--- START ---
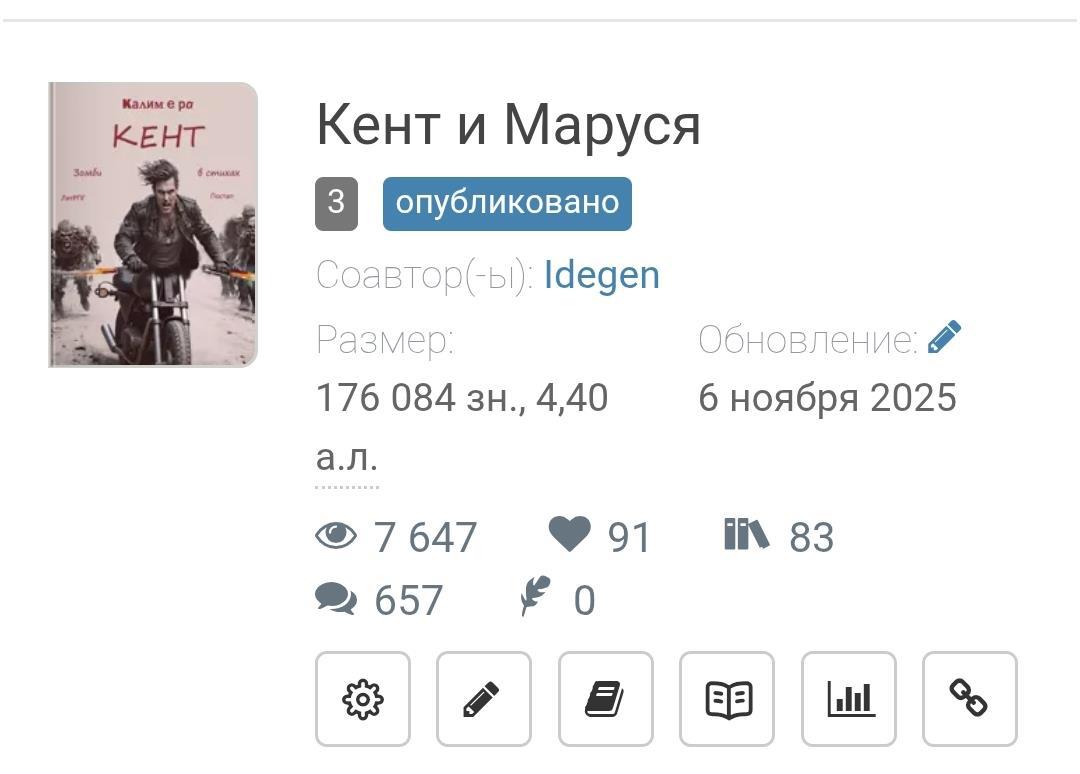Viewport: 1080px width, 774px height.
Task: Click the опубликовано status badge
Action: coord(507,203)
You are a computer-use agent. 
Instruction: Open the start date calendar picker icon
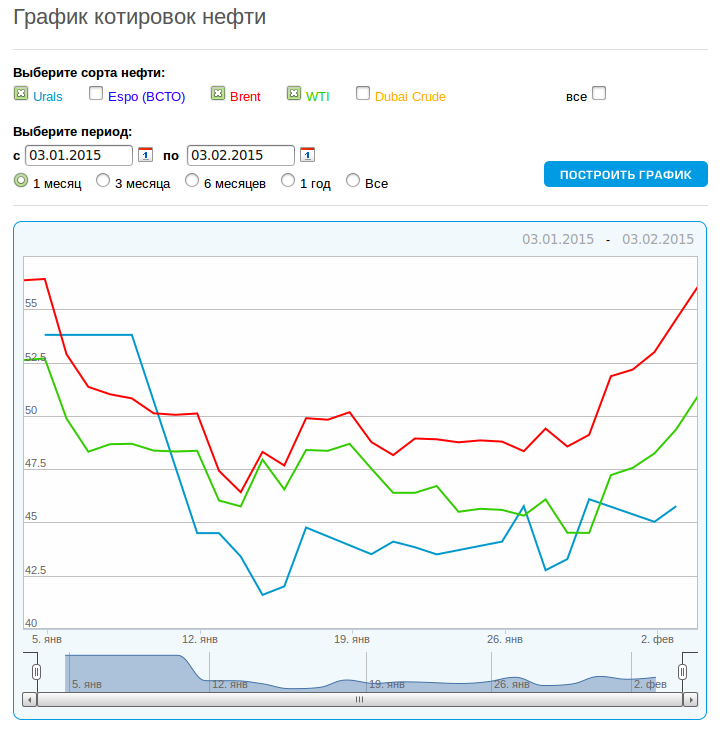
--- END ---
Give back, word for word, the lines from the one with "You are a computer-use agent." to the end of the records above, and no pictures.

*TASK SOLUTION*
You are a computer-use agent. 
Instruction: Open the start date calendar picker icon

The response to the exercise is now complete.